■ **PROBLEM REQUIREMENTS**
Every entry must be transcribed without alteration.

■ **DATA TO USE**
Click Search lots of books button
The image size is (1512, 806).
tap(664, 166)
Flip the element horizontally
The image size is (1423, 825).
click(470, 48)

■ **RESPONSE AREA**
Click Search lots of books button
The image size is (1512, 806).
tap(664, 166)
Flip the element horizontally
The image size is (1423, 825).
click(470, 48)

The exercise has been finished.